El Comisionado del Comité Provincial para la Prevención de la Tortura, Andrés Giordamachi, expresó su preocupación por el incendio registrado el domingo por la noche en la Alcaidía General de la Provincia, y reveló que el establecimiento funciona con una sobrepoblación del 300%.
Según precisó, la celda donde se originó el fuego albergaba 25 internos en un espacio con capacidad para ocho, una situación que —dijo— “se repite desde hace tiempo sin respuesta estructural”.
“Era una tragedia que podía ocurrir en cualquier momento”, advirtió Giordamachi.
El funcionario cuestionó además las cifras oficiales difundidas por el Servicio Penitenciario, que había informado una sobrepoblación del 70%.
“Nosotros ya habíamos advertido que la Alcaidía superaba en casi un 300% su capacidad”, afirmó.
Giordamachi subrayó que el episodio “no puede tomarse como un hecho aislado”, sino como una consecuencia directa del hacinamiento y la falta de inversión en infraestructura carcelaria.
“Este hecho no puede naturalizarse; tiene que ser un punto de inflexión”, enfatizó.

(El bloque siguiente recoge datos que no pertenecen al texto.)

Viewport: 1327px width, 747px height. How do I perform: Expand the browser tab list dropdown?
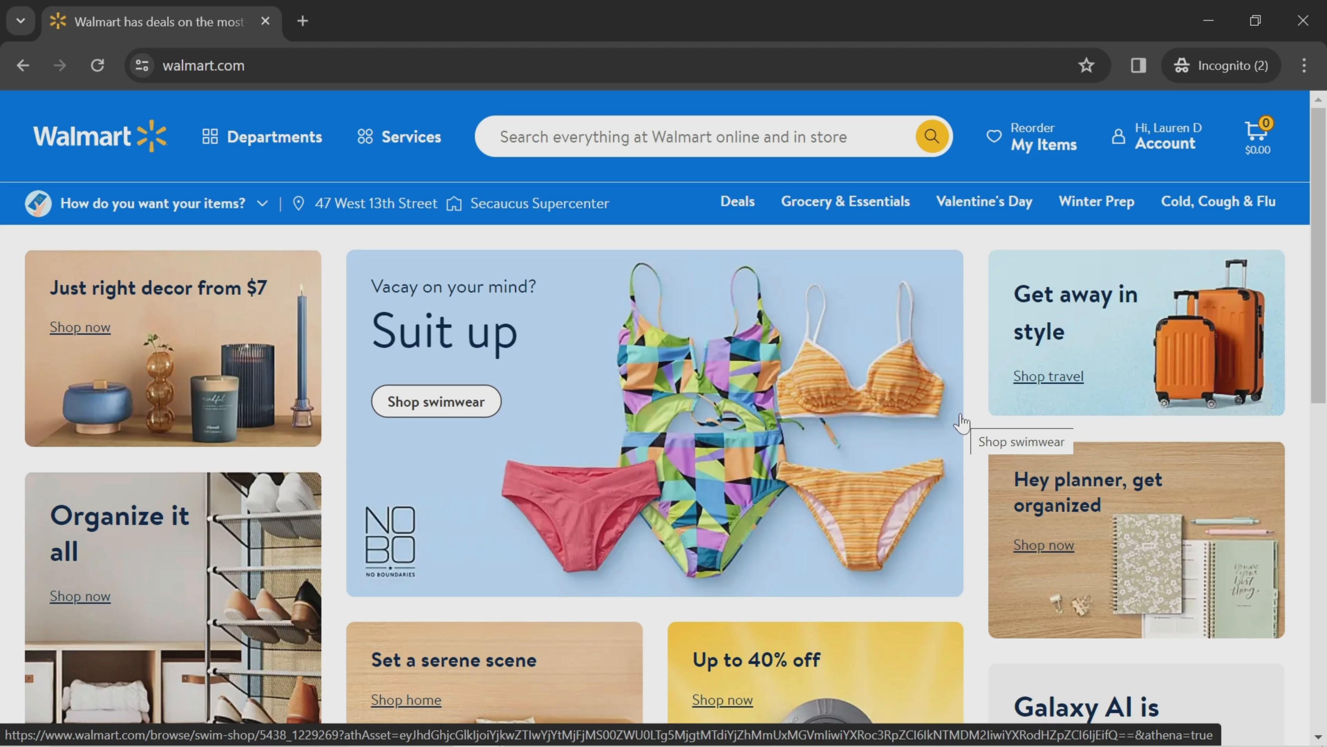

El Comité Provincial para la Prevención de la Tortura viene elaborando informes críticos sobre las condiciones de detención en la provincia. Según sus relevamientos, el crecimiento sostenido de la población carcelaria, sin un aumento proporcional del presupuesto ni de los espacios de alojamiento, ha llevado al límite la capacidad operativa de la Alcaidía, que ya no puede garantizar condiciones mínimas de seguridad ni de habitabilidad.